Yerevan notably accuses Russian peacekeepers present in Nagorno-Karabakh of inaction, while Azerbaijanis have been blocking the Lachin corridor for several weeks -- a vital axis for supplying the disputed territory between the two countries.

"The Russian peacekeeping contingent must ensure the normal functioning of the Lachin corridor," Pashinyan insisted on Tuesday.

"If it suddenly turns out that Russia cannot fulfill its obligations ... it must go to the UN," he added.

Yerevan also criticised Moscow for not having played its role of mediator during violent clashes on the border between Armenia and Azerbaijan in September, when Yerevan had asked for help from the CSTO, of which it is a member.

AP/Russian Defence Ministry Press Service
a sailor is on duty in the control room of the Admiral Gorshkov frigate of the Russian navy, 10 January 2023AP/Russian Defence Ministry Press Service

7. Russian frigate carrying nuclear-capable missiles holds drills in Norwegian Sea

A Russian warship armed with hypersonic cruise weapons has held exercises in the Norwegian Sea, the defence ministry said on Tuesday.

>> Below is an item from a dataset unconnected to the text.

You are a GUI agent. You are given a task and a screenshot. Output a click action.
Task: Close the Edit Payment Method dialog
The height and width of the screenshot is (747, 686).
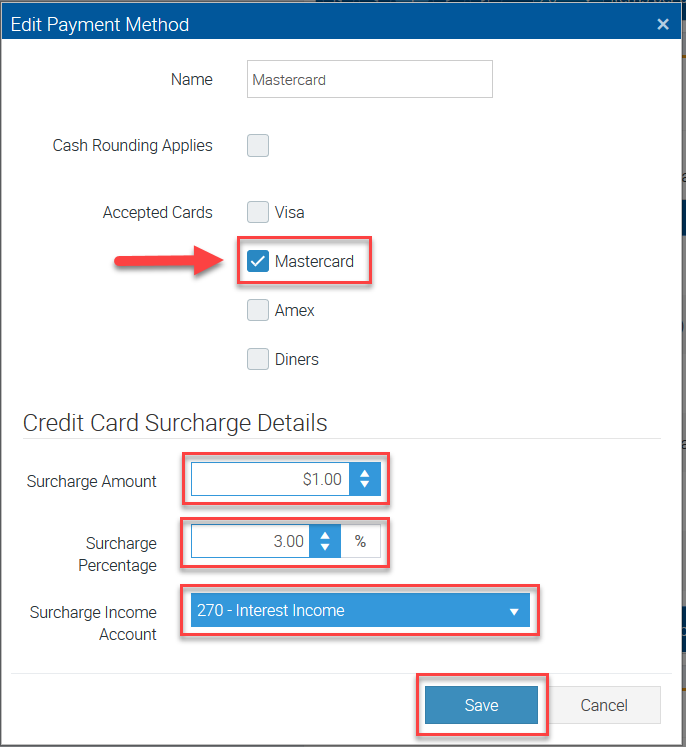(663, 24)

"The crew of the frigate Admiral of the Fleet of the Soviet Union Gorshkov conducted an air defence exercise in the Norwegian Sea," the ministry said.

"The crew ... conducted an exercise to repel the means of an air attack of a simulated enemy in the Norwegian Sea."

Last week, President Vladimir Putin sent the frigate to the Atlantic Ocean armed with new-generation hypersonic cruise missiles, a signal to the West that Russia will not back down over the war in Ukraine.

The frigate is armed with Tsirkon missiles, which Russia says fly at nine times the speed of sound and have a range of over 1,000 km.

Russia sees the weapons as a way to pierce increasingly sophisticated US missile defences, which Putin has warned could one day shoot down Russian nuclear missiles.

Former Russian President Dmitry Medvedev last week warned the United States that the hypersonic missiles would soon be close to NATO's shores.